_YOUR INSTRUCTIONS_
Go through the material below and count the lines in which the word "This" occurs; the only output is the number.

_DATA FOR THE TASK_
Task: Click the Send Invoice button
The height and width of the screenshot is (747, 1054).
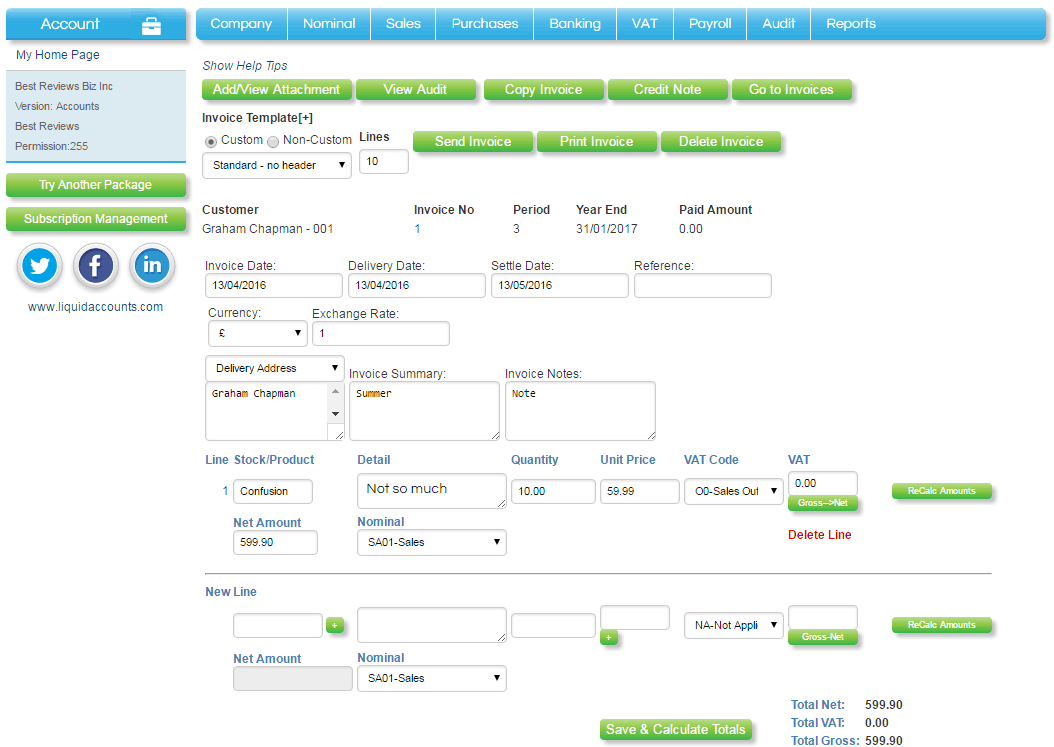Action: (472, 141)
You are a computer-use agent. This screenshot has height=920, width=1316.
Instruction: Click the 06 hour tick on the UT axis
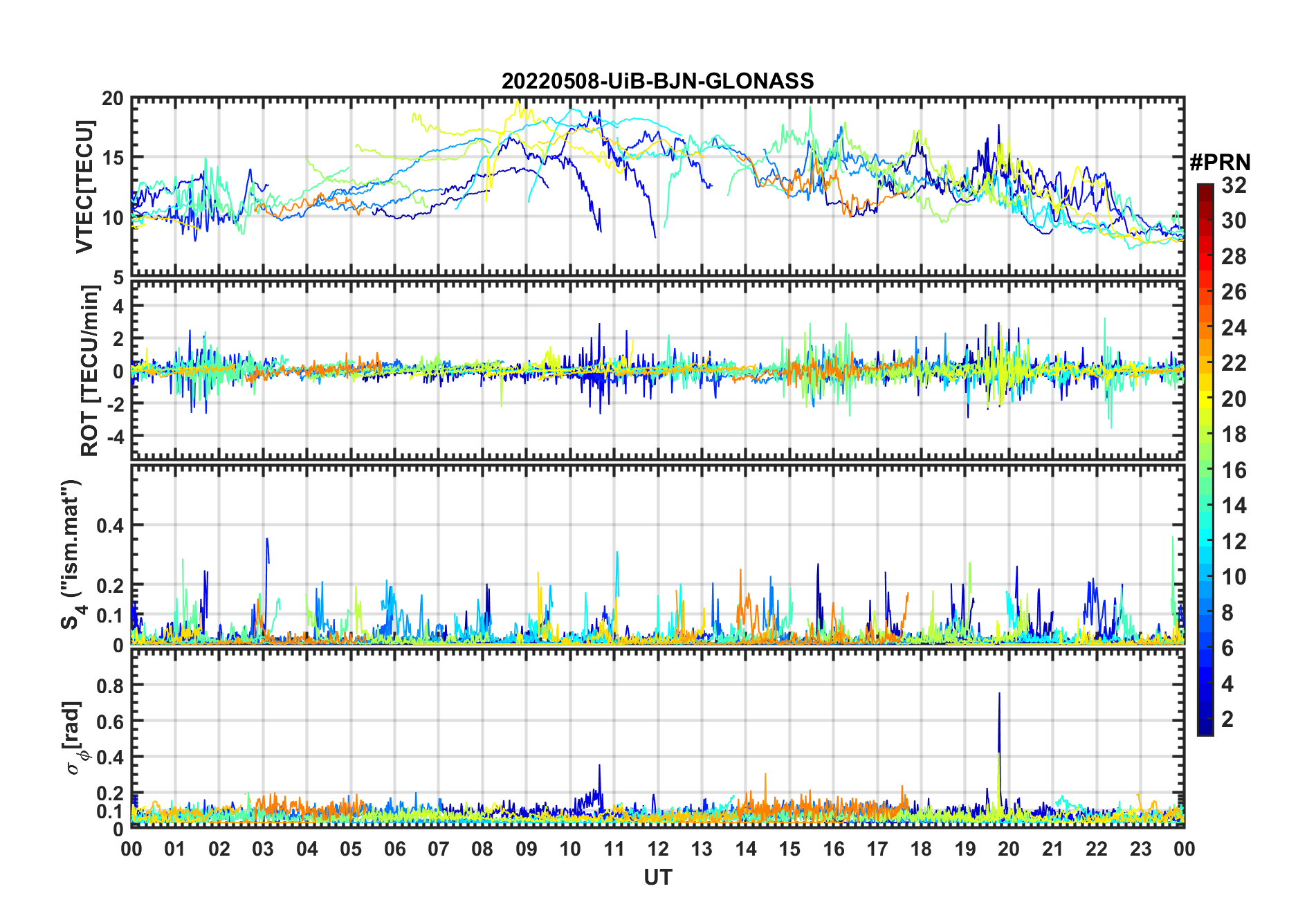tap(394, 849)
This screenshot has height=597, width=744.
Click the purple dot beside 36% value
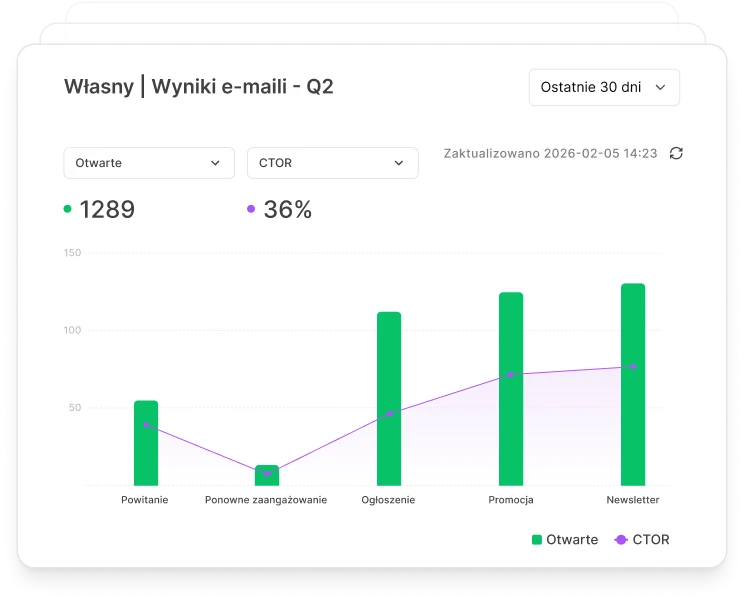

--

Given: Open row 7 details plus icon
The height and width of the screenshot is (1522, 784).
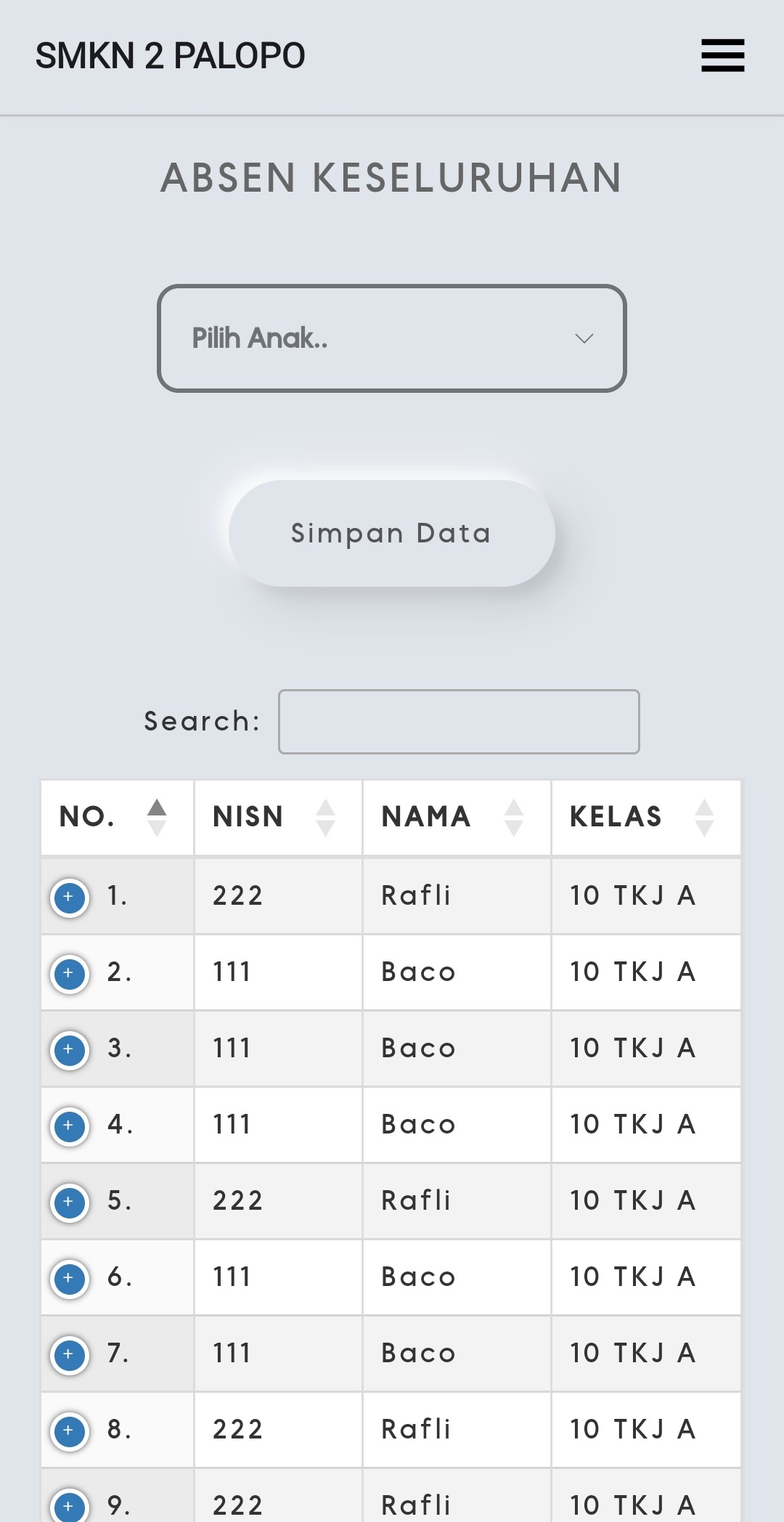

_RESPONSE BOX_
2